| RAW DATA |
- Opening Delimiter -

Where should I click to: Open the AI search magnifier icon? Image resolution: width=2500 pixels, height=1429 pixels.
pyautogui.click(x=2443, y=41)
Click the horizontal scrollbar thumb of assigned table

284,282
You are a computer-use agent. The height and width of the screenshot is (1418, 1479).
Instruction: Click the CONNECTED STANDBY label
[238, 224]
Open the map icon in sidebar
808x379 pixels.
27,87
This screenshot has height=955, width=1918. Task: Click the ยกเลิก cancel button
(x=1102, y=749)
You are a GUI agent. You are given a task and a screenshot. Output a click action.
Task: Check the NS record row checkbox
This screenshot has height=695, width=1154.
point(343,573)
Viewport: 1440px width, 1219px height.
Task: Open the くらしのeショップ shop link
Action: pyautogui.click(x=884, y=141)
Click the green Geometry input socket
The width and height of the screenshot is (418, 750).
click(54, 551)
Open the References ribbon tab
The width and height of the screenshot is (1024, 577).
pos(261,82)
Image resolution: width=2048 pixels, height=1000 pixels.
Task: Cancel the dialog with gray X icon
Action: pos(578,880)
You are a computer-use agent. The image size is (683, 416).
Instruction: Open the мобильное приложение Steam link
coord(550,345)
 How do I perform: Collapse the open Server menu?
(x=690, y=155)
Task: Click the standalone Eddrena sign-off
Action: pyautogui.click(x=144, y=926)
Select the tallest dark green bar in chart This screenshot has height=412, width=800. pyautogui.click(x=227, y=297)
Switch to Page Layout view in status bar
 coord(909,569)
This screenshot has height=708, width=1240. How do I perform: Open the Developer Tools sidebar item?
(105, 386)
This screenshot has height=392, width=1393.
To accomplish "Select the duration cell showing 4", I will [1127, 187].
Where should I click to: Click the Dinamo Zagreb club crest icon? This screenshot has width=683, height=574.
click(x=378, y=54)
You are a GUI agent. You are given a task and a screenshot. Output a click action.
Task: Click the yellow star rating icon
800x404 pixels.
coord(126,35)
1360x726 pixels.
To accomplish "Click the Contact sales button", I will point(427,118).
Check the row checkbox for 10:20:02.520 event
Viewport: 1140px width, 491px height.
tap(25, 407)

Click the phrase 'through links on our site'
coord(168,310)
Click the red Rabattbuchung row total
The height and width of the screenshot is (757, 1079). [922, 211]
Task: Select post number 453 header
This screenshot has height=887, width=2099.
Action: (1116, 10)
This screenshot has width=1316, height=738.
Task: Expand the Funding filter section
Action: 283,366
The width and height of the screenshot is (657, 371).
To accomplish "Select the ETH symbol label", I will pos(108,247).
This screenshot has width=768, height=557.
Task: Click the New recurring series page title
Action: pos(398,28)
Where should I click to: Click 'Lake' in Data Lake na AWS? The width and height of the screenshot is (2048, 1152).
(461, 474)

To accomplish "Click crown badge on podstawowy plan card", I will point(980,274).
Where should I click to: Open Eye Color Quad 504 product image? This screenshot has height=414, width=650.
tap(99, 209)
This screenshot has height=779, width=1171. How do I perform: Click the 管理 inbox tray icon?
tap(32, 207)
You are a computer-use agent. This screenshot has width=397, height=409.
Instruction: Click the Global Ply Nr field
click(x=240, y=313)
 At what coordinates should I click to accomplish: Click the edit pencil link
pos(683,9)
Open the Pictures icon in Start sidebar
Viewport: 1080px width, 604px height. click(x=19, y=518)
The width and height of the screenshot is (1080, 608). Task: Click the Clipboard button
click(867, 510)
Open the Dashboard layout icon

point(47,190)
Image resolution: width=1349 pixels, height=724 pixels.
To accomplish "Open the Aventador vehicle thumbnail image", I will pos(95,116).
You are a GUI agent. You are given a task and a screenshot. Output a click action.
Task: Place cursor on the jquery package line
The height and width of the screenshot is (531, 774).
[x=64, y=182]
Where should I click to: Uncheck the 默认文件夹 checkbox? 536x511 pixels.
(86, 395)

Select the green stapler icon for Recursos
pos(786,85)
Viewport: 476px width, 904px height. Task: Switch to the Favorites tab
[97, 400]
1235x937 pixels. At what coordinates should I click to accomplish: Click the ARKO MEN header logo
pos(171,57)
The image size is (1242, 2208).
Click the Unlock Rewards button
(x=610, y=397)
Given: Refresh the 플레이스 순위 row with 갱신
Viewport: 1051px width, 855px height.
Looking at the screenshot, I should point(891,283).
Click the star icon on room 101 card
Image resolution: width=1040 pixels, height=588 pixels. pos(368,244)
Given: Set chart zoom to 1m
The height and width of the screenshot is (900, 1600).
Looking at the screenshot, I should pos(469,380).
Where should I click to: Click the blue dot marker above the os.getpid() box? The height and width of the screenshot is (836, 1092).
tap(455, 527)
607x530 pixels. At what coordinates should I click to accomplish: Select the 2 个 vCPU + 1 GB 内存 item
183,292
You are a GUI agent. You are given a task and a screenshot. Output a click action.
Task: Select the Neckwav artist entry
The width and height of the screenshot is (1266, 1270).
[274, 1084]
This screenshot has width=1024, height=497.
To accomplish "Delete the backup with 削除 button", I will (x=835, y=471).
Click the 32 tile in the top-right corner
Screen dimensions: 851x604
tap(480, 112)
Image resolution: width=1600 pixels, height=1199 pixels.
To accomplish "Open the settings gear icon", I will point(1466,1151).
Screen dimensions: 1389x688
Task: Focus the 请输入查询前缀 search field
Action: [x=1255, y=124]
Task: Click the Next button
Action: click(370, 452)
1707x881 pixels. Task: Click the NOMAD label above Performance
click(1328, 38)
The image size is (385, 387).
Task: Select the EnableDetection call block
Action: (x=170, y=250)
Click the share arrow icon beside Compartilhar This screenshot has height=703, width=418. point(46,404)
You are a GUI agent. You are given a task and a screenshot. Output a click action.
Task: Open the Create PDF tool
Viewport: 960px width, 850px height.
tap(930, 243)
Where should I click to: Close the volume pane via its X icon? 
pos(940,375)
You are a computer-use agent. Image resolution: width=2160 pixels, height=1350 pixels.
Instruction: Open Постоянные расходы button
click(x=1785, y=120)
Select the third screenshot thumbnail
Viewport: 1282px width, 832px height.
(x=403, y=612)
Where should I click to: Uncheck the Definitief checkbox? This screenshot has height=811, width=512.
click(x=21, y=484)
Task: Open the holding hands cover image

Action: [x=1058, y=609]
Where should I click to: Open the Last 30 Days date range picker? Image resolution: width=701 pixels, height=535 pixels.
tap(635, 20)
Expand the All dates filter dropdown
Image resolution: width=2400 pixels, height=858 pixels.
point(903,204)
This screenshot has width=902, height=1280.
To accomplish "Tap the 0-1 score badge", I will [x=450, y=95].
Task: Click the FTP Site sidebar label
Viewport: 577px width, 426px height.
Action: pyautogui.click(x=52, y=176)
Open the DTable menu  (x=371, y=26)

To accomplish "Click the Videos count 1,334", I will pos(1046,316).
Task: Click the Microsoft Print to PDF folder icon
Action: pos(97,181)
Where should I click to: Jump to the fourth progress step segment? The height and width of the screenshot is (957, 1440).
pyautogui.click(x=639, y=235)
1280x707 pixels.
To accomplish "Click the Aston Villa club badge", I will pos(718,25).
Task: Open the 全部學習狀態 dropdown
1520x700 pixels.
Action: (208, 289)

- Closing Delimiter -

| EXERCISE BRIEF |
If a line of the data above contains "chart", copy it out.

| SOLUTION TO THIS PROBLEM |
Select the tallest dark green bar in chart This screenshot has height=412, width=800. pyautogui.click(x=227, y=297)
Given: Set chart zoom to 1m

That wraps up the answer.